EXTRACTED INFORMATION: Begin
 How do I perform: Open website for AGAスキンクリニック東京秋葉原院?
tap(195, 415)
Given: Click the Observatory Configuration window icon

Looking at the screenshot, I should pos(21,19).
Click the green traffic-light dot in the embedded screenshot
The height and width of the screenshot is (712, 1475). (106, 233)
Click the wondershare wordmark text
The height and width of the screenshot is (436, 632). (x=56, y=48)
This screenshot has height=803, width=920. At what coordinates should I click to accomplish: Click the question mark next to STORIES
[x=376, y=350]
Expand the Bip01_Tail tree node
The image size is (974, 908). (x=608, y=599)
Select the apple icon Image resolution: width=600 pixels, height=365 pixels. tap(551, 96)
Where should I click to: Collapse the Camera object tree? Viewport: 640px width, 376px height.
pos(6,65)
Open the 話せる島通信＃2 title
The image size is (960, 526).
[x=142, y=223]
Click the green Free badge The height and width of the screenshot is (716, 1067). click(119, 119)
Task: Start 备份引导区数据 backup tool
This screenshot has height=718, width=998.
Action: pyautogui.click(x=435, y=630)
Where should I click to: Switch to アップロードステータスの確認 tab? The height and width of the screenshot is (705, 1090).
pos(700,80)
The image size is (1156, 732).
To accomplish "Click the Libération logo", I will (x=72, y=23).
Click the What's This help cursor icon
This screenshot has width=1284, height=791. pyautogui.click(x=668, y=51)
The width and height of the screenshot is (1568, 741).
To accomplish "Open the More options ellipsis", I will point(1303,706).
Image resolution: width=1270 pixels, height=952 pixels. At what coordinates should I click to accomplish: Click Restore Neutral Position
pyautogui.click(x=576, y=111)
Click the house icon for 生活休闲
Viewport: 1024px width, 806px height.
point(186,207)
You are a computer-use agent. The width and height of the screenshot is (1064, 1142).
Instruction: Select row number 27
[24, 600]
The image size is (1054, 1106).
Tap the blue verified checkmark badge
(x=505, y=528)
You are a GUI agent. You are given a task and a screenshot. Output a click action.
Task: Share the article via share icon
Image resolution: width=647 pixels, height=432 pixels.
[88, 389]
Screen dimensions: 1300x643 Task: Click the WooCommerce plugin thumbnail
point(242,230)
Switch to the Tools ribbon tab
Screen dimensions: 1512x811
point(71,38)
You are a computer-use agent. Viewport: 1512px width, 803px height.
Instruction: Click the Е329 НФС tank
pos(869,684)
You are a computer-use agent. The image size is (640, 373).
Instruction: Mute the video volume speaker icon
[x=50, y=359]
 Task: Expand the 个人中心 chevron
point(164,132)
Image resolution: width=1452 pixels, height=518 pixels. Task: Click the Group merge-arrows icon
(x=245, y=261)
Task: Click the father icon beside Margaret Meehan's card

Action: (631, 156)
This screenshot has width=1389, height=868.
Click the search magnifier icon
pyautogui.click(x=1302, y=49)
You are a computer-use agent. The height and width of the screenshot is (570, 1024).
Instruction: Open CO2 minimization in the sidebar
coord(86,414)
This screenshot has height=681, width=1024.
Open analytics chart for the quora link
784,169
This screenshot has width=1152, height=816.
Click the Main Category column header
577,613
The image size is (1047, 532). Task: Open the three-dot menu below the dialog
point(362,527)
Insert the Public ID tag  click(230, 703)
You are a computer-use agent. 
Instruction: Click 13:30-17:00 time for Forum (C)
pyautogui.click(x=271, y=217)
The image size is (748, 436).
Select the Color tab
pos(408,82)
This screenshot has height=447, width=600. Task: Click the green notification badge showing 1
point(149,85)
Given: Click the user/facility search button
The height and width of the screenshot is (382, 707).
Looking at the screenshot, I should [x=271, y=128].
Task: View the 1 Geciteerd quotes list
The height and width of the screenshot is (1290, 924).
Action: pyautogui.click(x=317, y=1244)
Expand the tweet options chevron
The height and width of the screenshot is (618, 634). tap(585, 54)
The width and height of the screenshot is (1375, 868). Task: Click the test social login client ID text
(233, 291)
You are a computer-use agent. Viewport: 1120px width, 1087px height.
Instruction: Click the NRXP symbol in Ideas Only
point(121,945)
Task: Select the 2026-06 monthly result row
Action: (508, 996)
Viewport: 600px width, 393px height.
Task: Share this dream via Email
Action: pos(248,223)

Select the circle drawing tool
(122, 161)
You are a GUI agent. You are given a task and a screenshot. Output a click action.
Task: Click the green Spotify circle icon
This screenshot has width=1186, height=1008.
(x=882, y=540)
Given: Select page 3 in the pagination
EXTRACTED INFORMATION: End
▸ WORK TASK: Once the line with "Insert the Public" is found in the records above, print exactly that line and every line after it through the line with "You are a computer-use agent. Viewport: 1120px".

▸ EXERCISE ANSWER:
Insert the Public ID tag  click(230, 703)
You are a computer-use agent. 
Instruction: Click 13:30-17:00 time for Forum (C)
pyautogui.click(x=271, y=217)
The image size is (748, 436).
Select the Color tab
pos(408,82)
This screenshot has height=447, width=600. Task: Click the green notification badge showing 1
point(149,85)
Given: Click the user/facility search button
The height and width of the screenshot is (382, 707).
Looking at the screenshot, I should [x=271, y=128].
Task: View the 1 Geciteerd quotes list
The height and width of the screenshot is (1290, 924).
Action: pyautogui.click(x=317, y=1244)
Expand the tweet options chevron
The height and width of the screenshot is (618, 634). tap(585, 54)
The width and height of the screenshot is (1375, 868). Task: Click the test social login client ID text
(233, 291)
You are a computer-use agent. Viewport: 1120px width, 1087px height.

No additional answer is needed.